**GIVEN PASSAGE:**
I love visiting cities, even Colombo, but most have become so “globalized” in the last 30 years, I feel like I learn more about the people and their traditions by getting out of town. So I signed up with G Adventures for a road trip through Sri Lanka’s interior. We set out last week from Colombo to visit some of the country’s most important temples, ancient kingdoms and wild animals.
There are ten of us between the ages of 30 and something north of 75. We are Scottish, Irish, Polish, English, Canadian, and Californian. Plus our four Sri Lankan hosts. We begin every day at our white touring van where our driver, Kolum, is waiting for us with flowers, sampans, and the Sinhalese greeting, “ayabayon.” The air around the bus is filled with the fragrance of the burning incense Kolum has attached to the wind shield wiper. I love this ritual, a reminder to be mindful and grateful.
On our first day, we headed north for an overnight at a tent camp and a jeep safari through the country’s largest national park, Wilipattu. The park is home to hundreds of endangered Ceylon Leopards. Leopards are notoriously elusive loners so we didn’t see any but we did see a lot of water buffalo, deer, monkeys and birds.
The tents were not exactly roughing it since they had bathrooms, showers, and people fussing over us. But we left them the next day for Anuradhapura, the ruins of a religious city that flourished for 1300 years until the 10th century. Today, the site is a vast network of temples, monasteries and stupas that is one of Sri Lanka’s most important pilgrimage places. It reminded me of Bagan in Burma, Machu Piccu in Peru, and Angkor Wat in Cambodia, all magical ancient cities with many religious sites, but each with distinctive architectural styles.
We also climbed another important place of pilgrimage, Sigiriya Rock Fortress, through its carved and painted walls, and past the palace ruins to the temple at the top. But actually, I didn’t get to the temple at the top because, to get there, you must climb about 100 feet on a metal stairway along a sheer cliff and I am still weird about sheer cliffs.
Next we headed south to Dambulla, where we visited a small village that provided hours of entertainment. I didn’t learn the name of the village but it seems some of the residents organized a way to market the village as a tourist attraction, and they did a good job. The experience was artificial in some ways (because, for example, we didn’t need to go anywhere in a boat and we were invited to take photos of people) but the village appeared to have been mostly left alone and its economy is still primarily agricultural.
One of the things I loved about Dambulla was the wholesale produce market, officially called the “Dambulla Dedicated Economic Center.” Lakmal told us the opening of the market several years ago transformed the community by creating a hub to facilitate buying and selling. Truly, every time we passed it on the highway, dozens of trucks and tuk-tuks were overflowing with everything imaginable, either coming in to sell or leaving with a stash. The lighting was amazing for photography and there was plenty of color.

**TASK 1:** Copy the rows between the line holding "The image size" and the line holding "y-tick-label: 12500 is", inclusive, with no changes.

**EXTRACTED RECORDS:**
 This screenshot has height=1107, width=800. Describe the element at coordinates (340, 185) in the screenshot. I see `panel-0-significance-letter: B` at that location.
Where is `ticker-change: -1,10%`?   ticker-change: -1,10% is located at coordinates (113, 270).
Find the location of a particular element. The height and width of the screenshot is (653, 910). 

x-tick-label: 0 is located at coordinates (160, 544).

* * *

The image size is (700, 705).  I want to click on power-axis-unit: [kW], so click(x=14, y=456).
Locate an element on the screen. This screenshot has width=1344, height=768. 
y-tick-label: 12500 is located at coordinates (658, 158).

**TASK 2:** Rewrite the Sri Lanka travel account between "There are ten" and "monkeys and birds.", inclusive, swapping "tent camp" for "lodge".

**WRITTEN ANSWER 1:**
The image size is (700, 705).  I want to click on power-axis-unit: [kW], so click(x=14, y=456).
Locate an element on the screen. This screenshot has width=1344, height=768. 
y-tick-label: 12500 is located at coordinates (658, 158).

**WRITTEN ANSWER 2:**
There are ten of us between the ages of 30 and something north of 75. We are Scottish, Irish, Polish, English, Canadian, and Californian. Plus our four Sri Lankan hosts. We begin every day at our white touring van where our driver, Kolum, is waiting for us with flowers, sampans, and the Sinhalese greeting, “ayabayon.” The air around the bus is filled with the fragrance of the burning incense Kolum has attached to the wind shield wiper. I love this ritual, a reminder to be mindful and grateful.
On our first day, we headed north for an overnight at a lodge and a jeep safari through the country’s largest national park, Wilipattu. The park is home to hundreds of endangered Ceylon Leopards. Leopards are notoriously elusive loners so we didn’t see any but we did see a lot of water buffalo, deer, monkeys and birds.